• Updated 2023-07-12: Hello, Guest! Welcome back, and be sure to check out this follow-up post about our outage a week or so ago.

NuBusFPGA: HDMI on NuBus Macs

Phipli

Well-known member
De nada! Just thought the general info would be useful, some other stuff on that particular card:

Apple TIL: Macintosh Display Cards 824 & 824 GC: Rev A/B Differences

Acceleration on a card? re: missing daughtercard for LaPorta's SuperMac ColorCard/24:

View attachment 46313

View attachment 46314


Has anyone got that daughtercard? Hi res pics would be greatly appreciated. Hoping it will yield some clues about the general machanics of an early implementation of QuickDraw Acceleration?

Might dissecting GAL formulas be helpful? If not, sorry about the tangent, M.
The Spectrum/24 III equivalent looks like this. They removed the chip markings.

IMG_20220913_195231.jpg
 

Trash80toHP_Mini

NIGHT STALKER
Oh yeaaaah! The ole' sand off the top like there's no such thing as a chip tester/identification unit available ploy! :rolleyes:

This one came up in the SuperMac History thread:
Best part:
Some engineers were insulted that we were going to slow down their board and sales was convinced that within days of the board hitting the street we would have a black market in chips to speed up the $699 boards and turn them into $3,999 ones.
Anybody wanna make a bet on where the wait states were inserted to slow down the lower tier boards? Maybe some very late to market, black market chips could be in the offing? :)

@Melkhior Seems to be heading a bit far afield at this point. If info isn't helpful here, we may have tangential development spinoff brewing?
 

Melkhior

Well-known member
Doing a lower resolution framebuffer on a higher resolution display (i.e. a 1152x870 image letter/pillar/windowboxed on a 1280x1024 display) should not be very hard, as you just need a second set of signals from the timing hardware to tell the video hardware to output black (or whatever background color), that's basically a larger-scale version of what the hardware cursor already does.
Not new signals to propagate needed; turns out adding begin/end registers to change the size of the visible frame (and recomputing the DMA length to match) is enough. That enables support for any resolution with a number of pixels multiple of 128 (technically, bytes multiple of 16, B&W having only 1 bit per pixels is the limiting factor). I've updated the SW to enable lower, windowboxed resolutions in the middle of the screen (position is SW-defined), and it works just fine.
And for reasons yet unknown, lowering the resolution _does_ speed up Speedometer 4.02 QuickDraw tests at 8/16 bits (1/2/4 might have alignment issues), and not insignificantly:
Speedo640x480.jpg
The average is dragged down by low-depth numbers, but at 640x480/8-bits it's one of the fastest 68k video device ever according to Speedometer 4.02 :)
 

Trash80toHP_Mini

NIGHT STALKER
Amazing progress! 🍔*****

Is that 16bit benchmark of 1.3 x Q605 indicate a NuBus limited VidCard outperforming onboard video at long last?

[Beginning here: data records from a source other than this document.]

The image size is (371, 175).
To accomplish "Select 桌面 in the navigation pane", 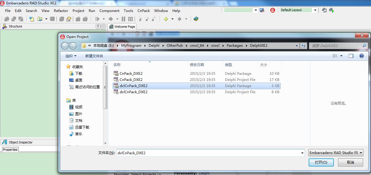I will click(78, 80).
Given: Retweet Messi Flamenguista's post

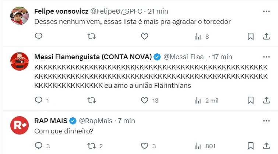Looking at the screenshot, I should [x=92, y=100].
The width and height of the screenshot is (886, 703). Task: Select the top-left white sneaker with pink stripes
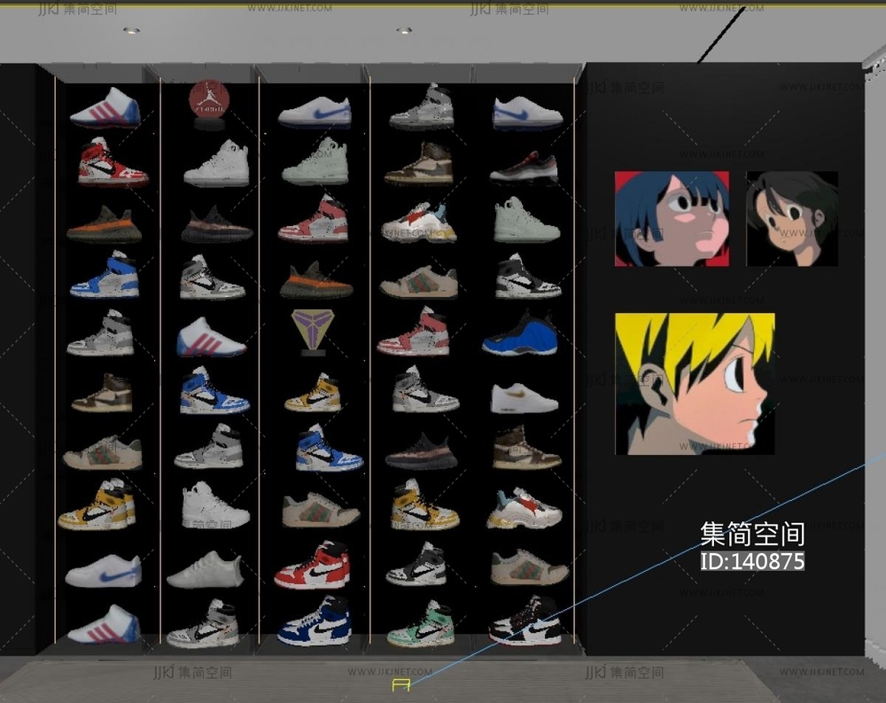point(105,106)
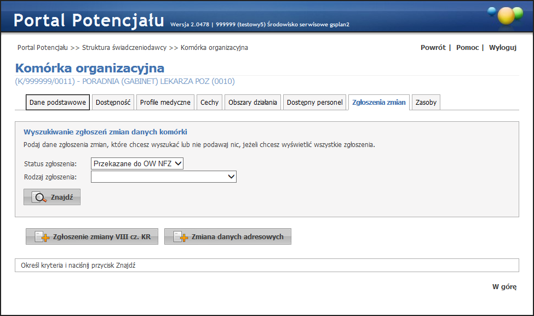The height and width of the screenshot is (316, 534).
Task: Show the Dostępny personel tab
Action: click(x=314, y=103)
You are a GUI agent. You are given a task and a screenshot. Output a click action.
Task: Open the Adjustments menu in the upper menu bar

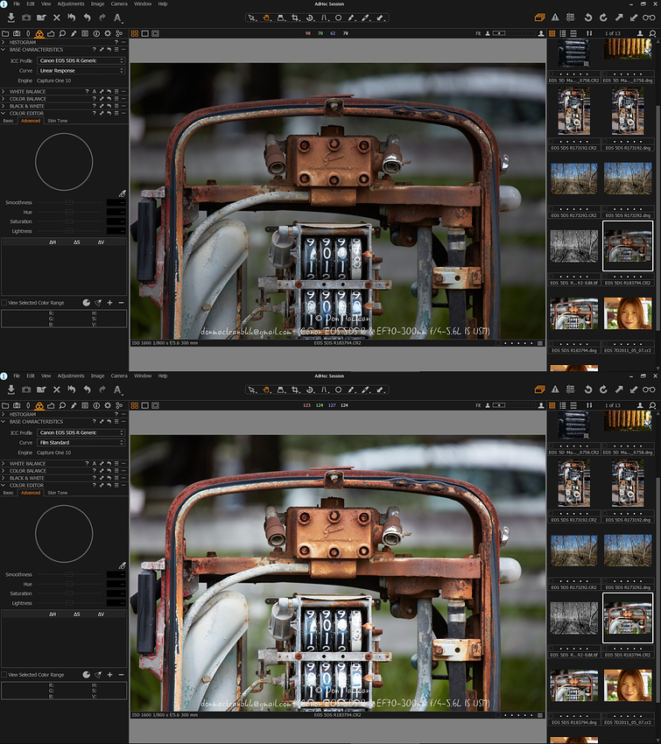71,4
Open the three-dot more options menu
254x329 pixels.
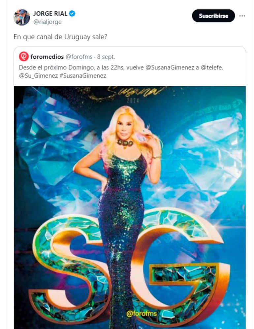[242, 16]
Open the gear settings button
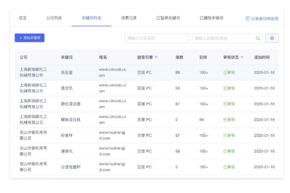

***** It's National Cheeseburger Day over here. So more appropriate than toasting with champagne.;)
 

Melkhior

Well-known member
Is that 16bit benchmark of 1.3 x Q605 indicate a NuBus limited VidCard outperforming onboard video at long last?
Yes; but that's mostly due to the bitblit being really fast - and it shows during the final bottom-to-top scrolling in Speedometer. The data don't have to go over the NuBus, everything stays on the board, so the bottleneck of NuBus is bypassed. In my current design, there's a 100 MHz/128-bit bus between the memory controller and small L1D cache of the Vex core, and for perfectly aligned case there's custom 64-bits Load/Store to do the copy.
It's more comfortable if you do things that use the bitblit, such as scrolling large windows in CodeWarrior, but it doesn't help other use cases...
Speedometer also do some weird things such as oval drawings, and I'm not sure how relevant that is to real use cases (even though it could be theoretically accelerated). Benchmarks only measure themselves, Speedometer is no exception.
In other words - unless you do a lot of (standard quickdraw) scrolling, internal videos on Quadras will probably still "feel" faster, I would say.
 
Last edited:

Melkhior

Well-known member
New update:
(a) The RAM disk driver now has the option to use DMA & interrupt-based completion, showing it's possible to share the interrupt between two devices (the FB needs it for VBL). Annoyingly, on my Q650, that's not faster than plain old synchronous memory-mapped access (but would enable larger devices, as memory-mapping is limited to the 16+256 MiB of slot+superslot space). But it opens the door to 'proper' support of e.g. micro-sd or Ethernet.
(b) I've managed to prototype the hdl-util/hdmi integration as an alternative to Litex' HDMI stuff. No real advantage yet (and I haven't ported the hardware cursor for SBusFPGA), but it opens the door to adding a sound device going through HDMI on the Mac. Still need to figure out how to create said sound device & write the appropriate sound component...
 

vz50938

New member
Hi,
This is really advance stuff! :)

So you've implemented kind of HW interrupt controller that aggregates the frame-buffer interrupt and the DMA completion interrupt, where the main interrupt task serves them accordantly?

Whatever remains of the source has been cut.